摘  要:杜拉斯的小说变化多端,其中既有现实主义的一面,也有后现代主义的一面,在此基础上,从杜拉斯作品的后现代因素入手,会发现她创作的一个流变和其中的后现代美学效应,这是深入解读杜拉斯的突破口之一。通过小叙事、后殖民和后现代理论角度来解析杜拉斯的作品,无论是文本,还是影片,都释放出独特的后现代美学:“碎形美学”和欲望诗意。这二者同时并存于杜拉斯的创作之中,相互关系,为我们呈现出一个五彩缤纷的后现代美学世界。

关键词:后现代美学;小叙事;后殖民主义;“碎形美学”

作者简介:夏翩翩(1990-),女,汉族,湖北省黄冈市人,硕士研究生,海南大学人文传播学院文艺学专业,研究方向:性别诗学。

▸ 任务要求:
判断下面三种说法是否与阅读文段相符,逐条回答"是"或"否",并原样引用文段中起决定作用的文字。
1. 阅读文段认为杜拉斯的小说只有后现代主义的一面。
2. 阅读文段指出的两种后现代美学是"碎形美学"和欲望诗意。
3. 阅读文段的作者研究方向是性别诗学。
以下各行与阅读文段没有任何关联。

▸ 所给材料:

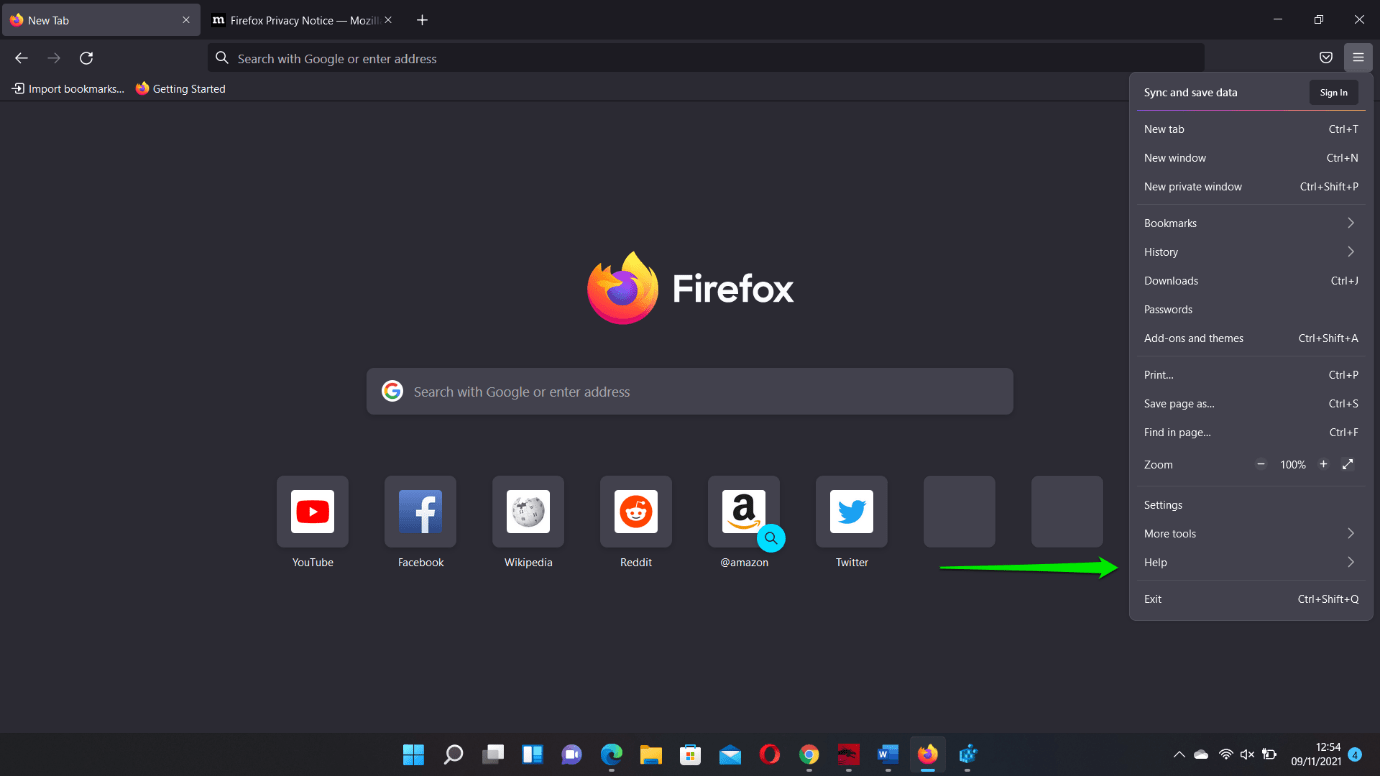Viewport: 1380px width, 776px height.
Task: Open the YouTube shortcut tile
Action: point(312,512)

▸ 答题示例:
1. 否——「其中既有现实主义的一面,也有后现代主义的一面」
2. 是——「“碎形美学”和欲望诗意」
3. 是——「研究方向:性别诗学」